BEGIN Records provided

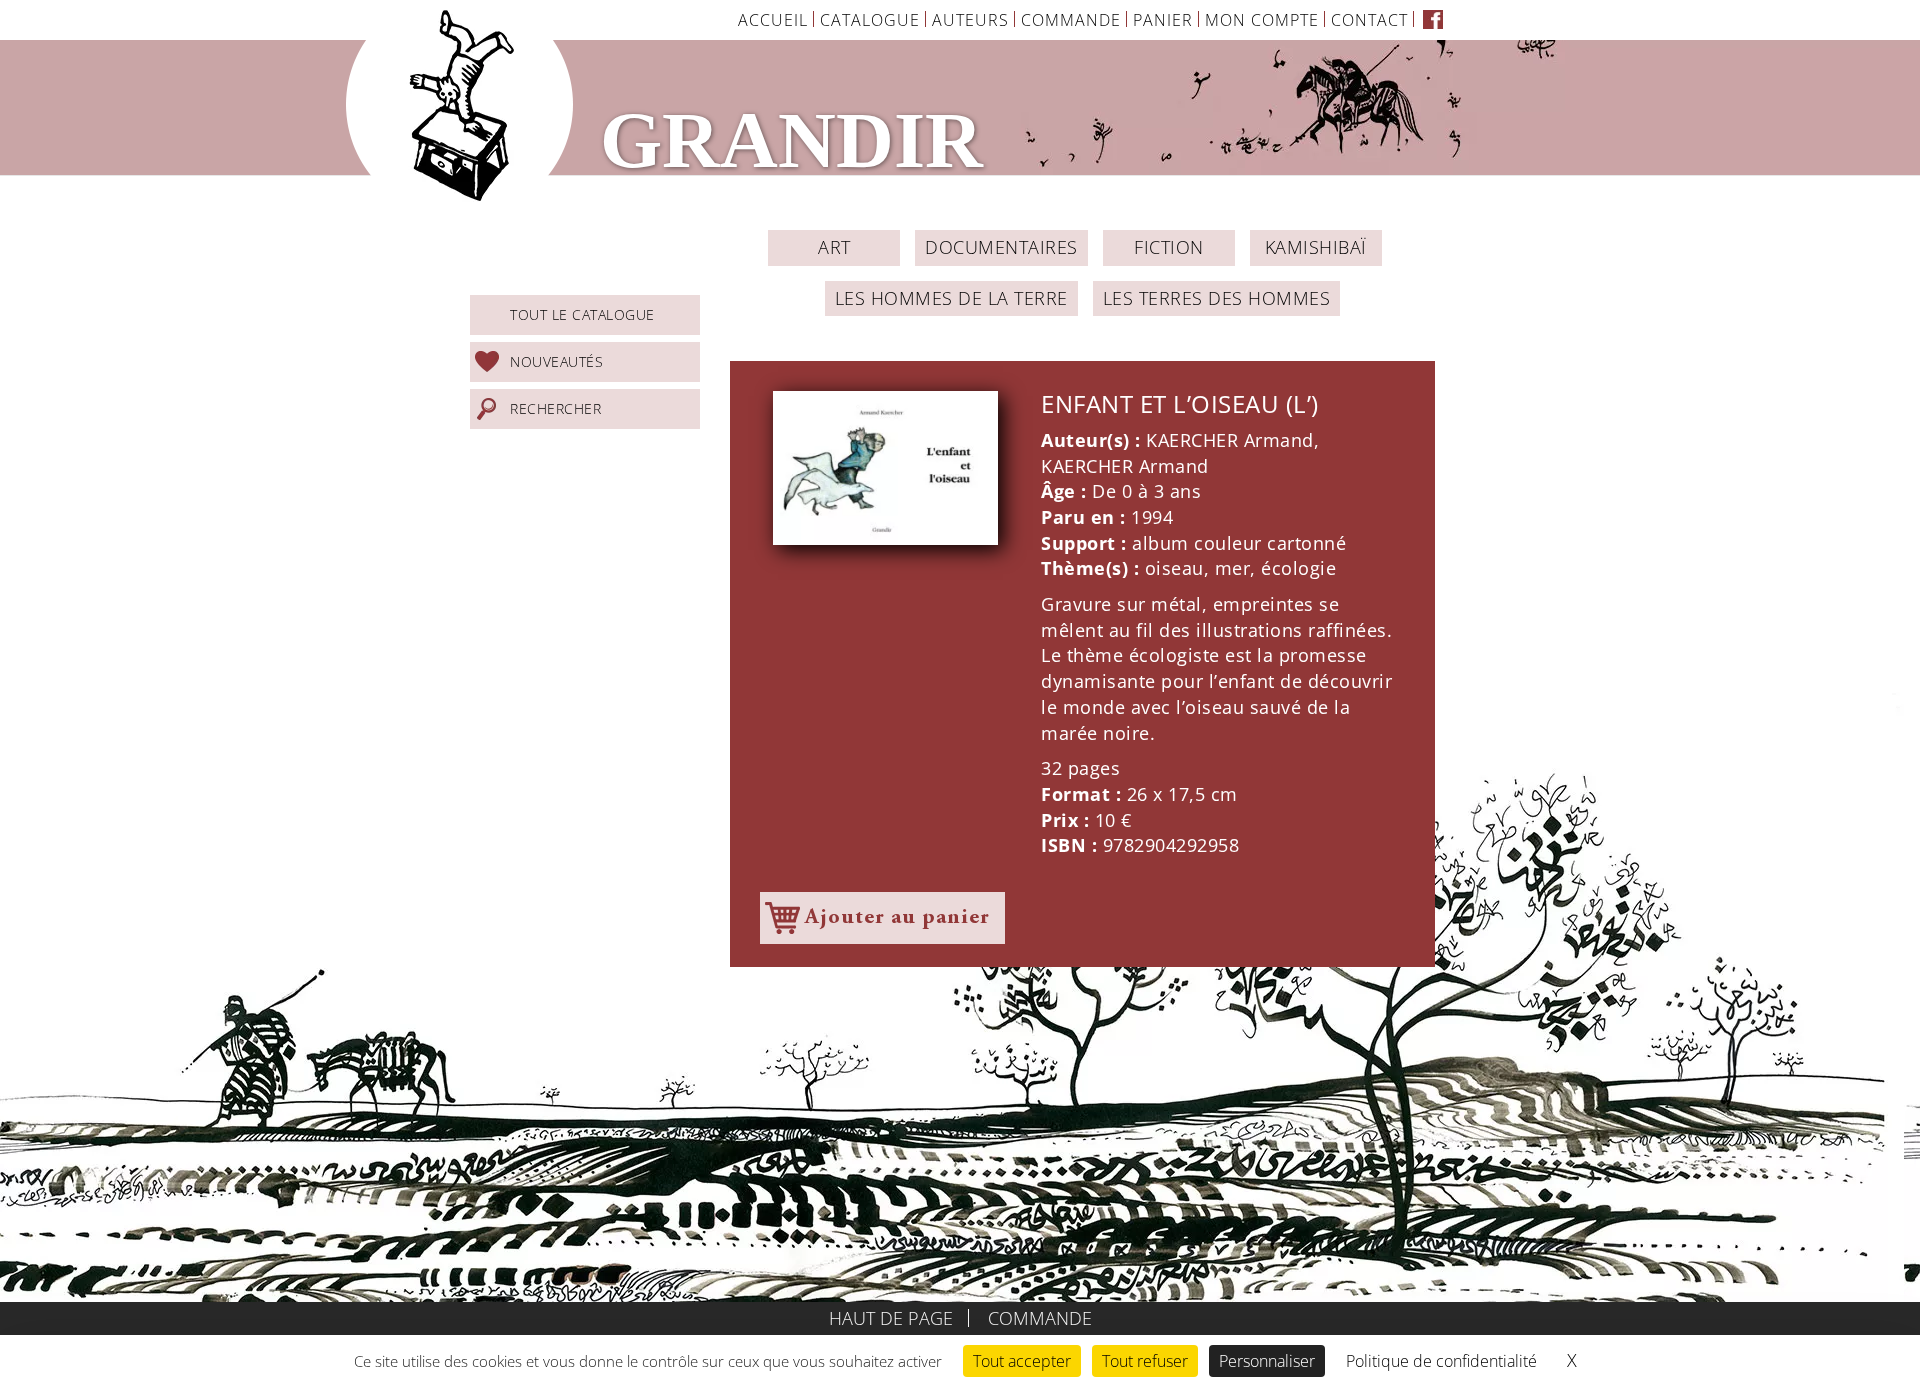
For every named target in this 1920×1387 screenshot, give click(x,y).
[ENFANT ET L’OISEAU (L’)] (885, 468)
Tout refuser (1145, 1361)
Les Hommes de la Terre (951, 298)
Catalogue (870, 20)
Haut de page (891, 1318)
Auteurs (970, 20)
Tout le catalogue (582, 314)
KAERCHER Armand (1230, 440)
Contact (1369, 20)
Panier (1163, 20)
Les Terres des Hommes (1217, 298)
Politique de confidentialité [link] (1441, 1361)
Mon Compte (1262, 20)
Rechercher (555, 408)
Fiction (1169, 247)
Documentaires (1001, 247)
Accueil (773, 20)
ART (834, 247)
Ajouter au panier (897, 918)
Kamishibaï (1316, 247)
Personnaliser (1267, 1361)
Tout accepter (1022, 1361)
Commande (1071, 20)
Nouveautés (556, 361)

END Records provided

## Try it
The entries above need an exact copy without their pictures.

## Output for this exercise
For every named target in this 1920×1387 screenshot, give click(x,y).
[ENFANT ET L’OISEAU (L’)] (885, 468)
Tout refuser (1145, 1361)
Les Hommes de la Terre (951, 298)
Catalogue (870, 20)
Haut de page (891, 1318)
Auteurs (970, 20)
Tout le catalogue (582, 314)
KAERCHER Armand (1230, 440)
Contact (1369, 20)
Panier (1163, 20)
Les Terres des Hommes (1217, 298)
Politique de confidentialité [link] (1441, 1361)
Mon Compte (1262, 20)
Rechercher (555, 408)
Fiction (1169, 247)
Documentaires (1001, 247)
Accueil (773, 20)
ART (834, 247)
Ajouter au panier (897, 918)
Kamishibaï (1316, 247)
Personnaliser (1267, 1361)
Tout accepter (1022, 1361)
Commande (1071, 20)
Nouveautés (556, 361)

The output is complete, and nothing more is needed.